Oferta anunciada com erro precisa ser cumprida

Consumidor que teve acesso a um anúncio que tenha sido posteriormente corrigido pode exigir o cumprimento da oferta inicial, independentemente da publicação da errata.
O anúncio, estampado em meia página do jornal de domingo, parecia promissor: toda a linha de automóveis da montadora Fiat era oferecida com entrada de R$ 990 e saldo em 60 vezes fixas. Interessado na oferta, o advogado Aldo Vianna ligou para o 0800 da montadora, a fim de verificar as condições da compra. Levou um balde d’água fria: o anúncio havia sido publicado com erro, e não informava ao consumidor a taxa de juros que incidia sobre as parcelas. Dias depois, a montadora publicou uma errata – mas não cumpriu com a oferta que Vianna leu naquele jornal de domingo. “A errata virou água benta agora?”, questiona o advogado. De fato, este instrumento, diz o Código de Defesa do Consumidor, não pode ser considerado uma varinha de condão, e é obrigação do fornecedor cumprir com a primeira oferta para quem só teve acesso a esta.
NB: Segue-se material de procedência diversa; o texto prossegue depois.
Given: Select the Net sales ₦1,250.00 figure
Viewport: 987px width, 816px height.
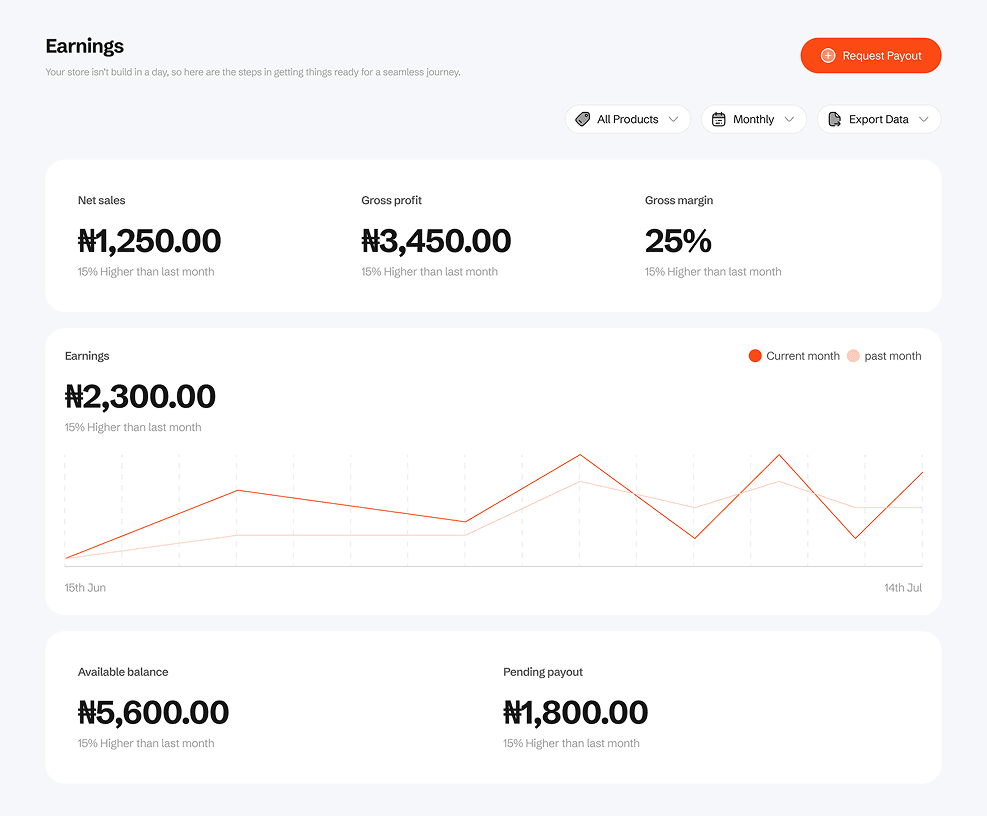Looking at the screenshot, I should click(149, 241).
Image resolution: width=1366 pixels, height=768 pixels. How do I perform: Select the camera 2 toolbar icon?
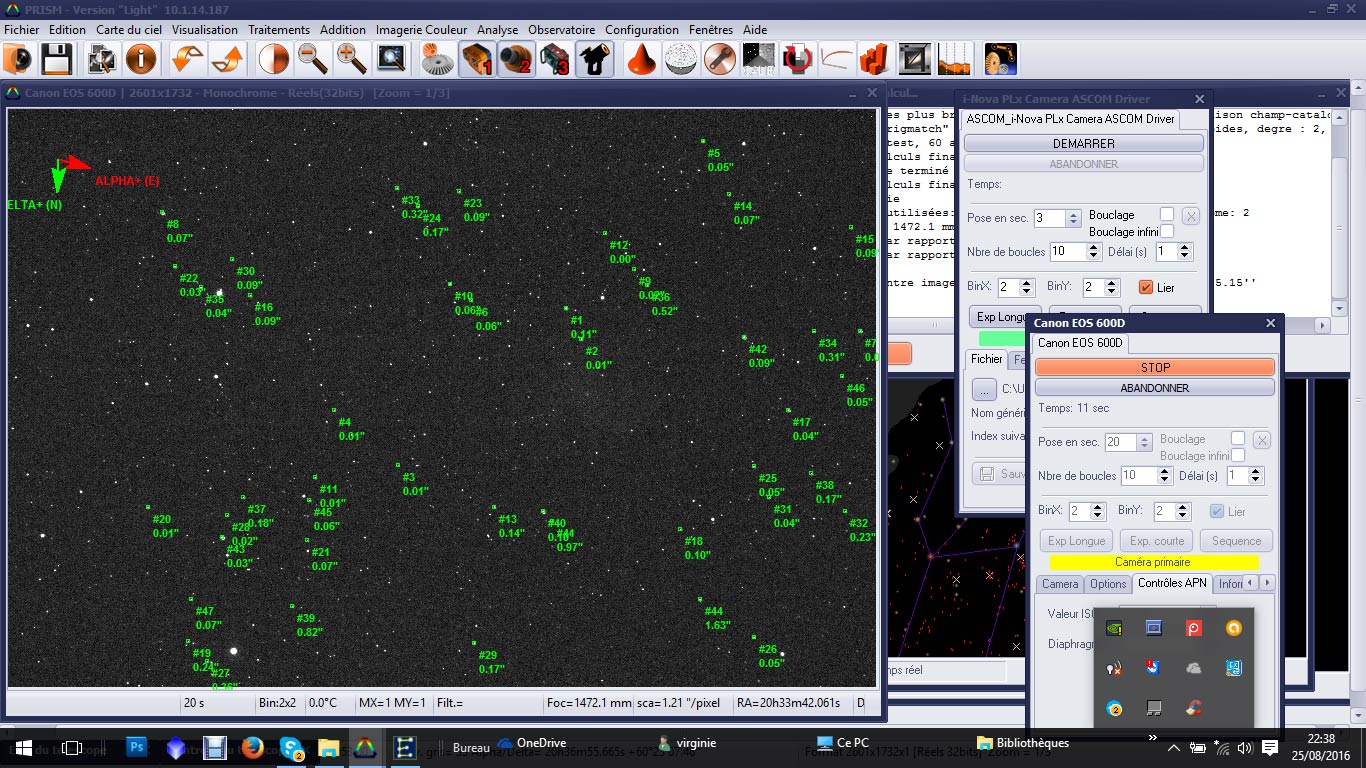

“A regra é o cumprimento do anúncio”, comenta o advogado e professor de Legislação Publicitária da Unibrasil, Ney Queiroz de Azevedo. “Mesmo se a informação sair equivocada, o fornecedor é obrigado a cumpri-la.” Como embasamento, Azevedo empunha o artigo 30 do Código de Defesa do Consumidor, que diz que toda publicidade integra o contrato que vier a ser celebrado – esteja ela com erros ou não.
Azevedo, que também é publicitário, diz que uma pergunta comum que recebe de seus alunos no curso de Comunicação é: “Mas e se for um erro na impressão?” A resposta sai na lata: “Revise bem, porque qualquer erro, depois, é um grande problema.”
Para ele, a obrigatoriedade da oferta prevista no Código de Defesa do Consumidor é mais um motivo para que tanto o anunciante quanto as agências de publicidade tenham consciência do peso que um anúncio carrega, e passem a lidar com ele de forma mais responsável.
O advogado, no entanto, faz uma ressalva: o cumprimento ao primeiro anúncio só é obrigatório para o consumidor que não tiver acesso à errata e que manifestar interesse pela oferta. O que vale, nesses casos, é o princípio da boa-fé – trocando em miúdos, acreditar que o outro diz a verdade. “Se o consumidor diz que não teve acesso à errata, deve-se entender que ele realmente não a viu e que tem o direito de ver cumprida a primeira oferta.” O interesse legítimo no produto ou serviço antes da publicação da errata é necessário para provar que o consumidor não tem o interesse de tirar vantagem do erro do fornecedor – o que, no jargão jurídico, é chamado de “enriquecimento ilícito”.
Para que a errata seja o mais eficiente e clara possível, o que favorece tanto o fornecedor quanto o consumidor, Azevedo recomenda que o novo anúncio tenha a mesma intensidade da publicidade original, com o mesmo tamanho e as mesmas cores. “Se o anúncio original é enorme a errata sai no pé da página, em preto e branco, o consumidor pode não ver, e isso é um problema.” O ideal também é que a errata seja publicada em curto prazo, a fim de informar o maior número possível de consumidores sobre a oferta.
O advogado Aldo Vianna, que viu a publicidade da Fiat em fevereiro de 2006, está desde então tentando garantir o cumprimento da oferta original. Ele entrou com um processo contra a montadora, mas perdeu em primeira e segunda instâncias. A ação agora está em fase de recurso – o consumidor diz que irá até o Supremo, se preciso for. “Temos de balançar as bases do mito que se criou em torno das erratas, como se elas fossem ‘pílulas douradas’ a findar as obrigações dos fornecedores arrependidos.”